After about six months, Henry noticed that when he began raising his voice or losing his temper, Ashley would gently take his hand in her mouth or rub up against him. She would even climb into his lap if he was seated.
“Later on, I found out that she would come in the middle of the night and nudge me and lick me. My wife finally told me that Ashley was waking me when I was having nightmares. I don’t remember nightmares. I just wake up in cold, wet sweats and I don’t remember anything.”
Henry added that Ashley had been braving the family cat – “the bedroom is Emmy’s domain” – in her dedication to soothing the effects of his nightmares.
He decided to contact Dave Rafus at 1 Veteran Foundation, a Southern Arizona nonprofit which provides service dogs to veterans dealing with PTSD. Henry completed the required paperwork, obtained his doctor’s approval, and then Ashley was sent off to school for her PTSD service dog training.
Henry missed Ashley terribly while she was away at training.

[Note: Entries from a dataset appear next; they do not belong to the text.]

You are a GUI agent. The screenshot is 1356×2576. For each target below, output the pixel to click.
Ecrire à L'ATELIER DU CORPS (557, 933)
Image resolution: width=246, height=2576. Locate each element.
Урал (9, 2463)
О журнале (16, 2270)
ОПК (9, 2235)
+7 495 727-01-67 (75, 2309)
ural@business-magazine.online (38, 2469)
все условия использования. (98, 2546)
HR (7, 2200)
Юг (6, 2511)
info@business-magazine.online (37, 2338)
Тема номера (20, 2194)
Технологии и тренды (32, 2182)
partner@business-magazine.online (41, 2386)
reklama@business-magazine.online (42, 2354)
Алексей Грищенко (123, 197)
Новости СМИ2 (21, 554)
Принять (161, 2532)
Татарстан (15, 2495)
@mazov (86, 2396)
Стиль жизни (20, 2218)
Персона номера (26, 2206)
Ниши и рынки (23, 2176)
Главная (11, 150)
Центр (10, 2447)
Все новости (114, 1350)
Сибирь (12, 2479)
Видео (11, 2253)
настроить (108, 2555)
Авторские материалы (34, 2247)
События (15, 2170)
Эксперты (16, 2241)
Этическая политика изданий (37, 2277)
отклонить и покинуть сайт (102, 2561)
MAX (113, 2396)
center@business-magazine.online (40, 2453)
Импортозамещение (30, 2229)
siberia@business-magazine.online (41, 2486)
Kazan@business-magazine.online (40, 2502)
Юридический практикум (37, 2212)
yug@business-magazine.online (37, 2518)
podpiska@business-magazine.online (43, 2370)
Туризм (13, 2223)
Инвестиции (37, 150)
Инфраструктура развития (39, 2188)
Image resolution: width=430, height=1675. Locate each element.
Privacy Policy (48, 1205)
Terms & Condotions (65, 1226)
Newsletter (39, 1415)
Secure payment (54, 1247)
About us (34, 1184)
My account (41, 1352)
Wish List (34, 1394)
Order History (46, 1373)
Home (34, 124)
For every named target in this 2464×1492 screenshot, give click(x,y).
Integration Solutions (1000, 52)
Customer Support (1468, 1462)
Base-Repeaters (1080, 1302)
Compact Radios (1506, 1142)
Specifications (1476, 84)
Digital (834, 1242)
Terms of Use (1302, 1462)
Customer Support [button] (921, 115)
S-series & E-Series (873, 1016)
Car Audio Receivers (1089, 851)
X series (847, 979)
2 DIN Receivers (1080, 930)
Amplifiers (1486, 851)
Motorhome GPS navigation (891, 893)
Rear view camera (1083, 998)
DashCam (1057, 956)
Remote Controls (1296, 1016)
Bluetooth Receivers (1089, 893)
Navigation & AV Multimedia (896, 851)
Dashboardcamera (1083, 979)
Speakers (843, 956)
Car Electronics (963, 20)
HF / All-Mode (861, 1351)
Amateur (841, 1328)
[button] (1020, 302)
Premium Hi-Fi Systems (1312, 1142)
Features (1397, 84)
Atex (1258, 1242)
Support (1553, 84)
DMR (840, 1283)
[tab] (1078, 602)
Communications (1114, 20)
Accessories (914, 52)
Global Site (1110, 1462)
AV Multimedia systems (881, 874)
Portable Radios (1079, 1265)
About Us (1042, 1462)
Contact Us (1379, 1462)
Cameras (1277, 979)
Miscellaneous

Fortunately for the pair, Ashley graduated from the eight-week program in just five weeks.
“She was away from me over Thanksgiving and I got her back just in time for Christmas!”
Despite her refusal to climb the dreaded open-backed stairs, Ashley passed her Service Dog Certification test with flying colors. The most challenging part of the test for many dogs is, of course, the food. However, that was no problem for Ashley.
“They take a hotdog piece and put it about four feet in front of her. She looked at it one time, then put her head back down. Fifteen minutes later, I told her she could have it.”
For the last three years, Henry has worked as a pre-need funeral advisor for Service Corps International, the largest funeral home provider in the United States, Canada, and Puerto Rico. He helps people make arrangements before the fact and he sells cemetery property. And thanks to Henry and Ashley, SCI now has a Standard Operating Procedure for service dogs in the company.
Prior to having Ashley as a service dog, Henry’s PTSD had kept him from company functions, such as the Awards Night.
“Since I’ve had her, we’ve been to Awards Night, where I wouldn’t go before. I wouldn’t go because of the large groups and crowds.”
When Henry and Ashley attended the company Awards Night together in California, little did they know a surprise awaited them.
“After all the dignitaries were announced, they said, ‘We have a special guest. Where is Ashley Monroe?’ So we had to strut up to the front, and Mike Ross, my boss, danced with her!”
I asked Henry about Ashley having her own last name “Monroe” – where did it come from?
“She came with that name. On her adoption papers, it says ‘Ashley Monroe.’ If you call her Ashley, she responds, but call her Ashley Monroe, and she responds like ‘uh oh, what did I do now?’ Just like a human kid, you know?”
Ashley will be three years old in October. Henry beams as he tells me the two of them are just getting started.